TCC Benefits: A Student's Perspective

Reflections On Learning TCC ... One Year Later

By GH, Atlanta, GA

I was introduced to T’ai Chi Chih at a retreat for women. In a beautiful mountain setting, with light streaming through the windows, I was amazed I could feel the energy. About a year later when another opportunity arose, I knew that despite my busy schedule this was something I wanted and needed to do. I was feeling stressed, worried and at times depressed. I’m not sure what I expected to gain.
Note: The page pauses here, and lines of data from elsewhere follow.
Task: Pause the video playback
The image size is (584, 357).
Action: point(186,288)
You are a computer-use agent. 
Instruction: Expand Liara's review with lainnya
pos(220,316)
This week marks a year that four of us have been learning and practicing TCC with Sheryl Adair. I always leave class feeling serene, calm and peaceful. Even though I don’t practice as much as I’d like, I feel different. I am calmer. I still worry and feel stressed at times, but my emotions are more balanced. Is this all due to TCC? Probably not. I’ve made some other changes, too. Is it partly TCC? I’m certain of it. I believe the benefits will continue to grow over time. TCC is an important part of my life. I am grateful. I give thanks.  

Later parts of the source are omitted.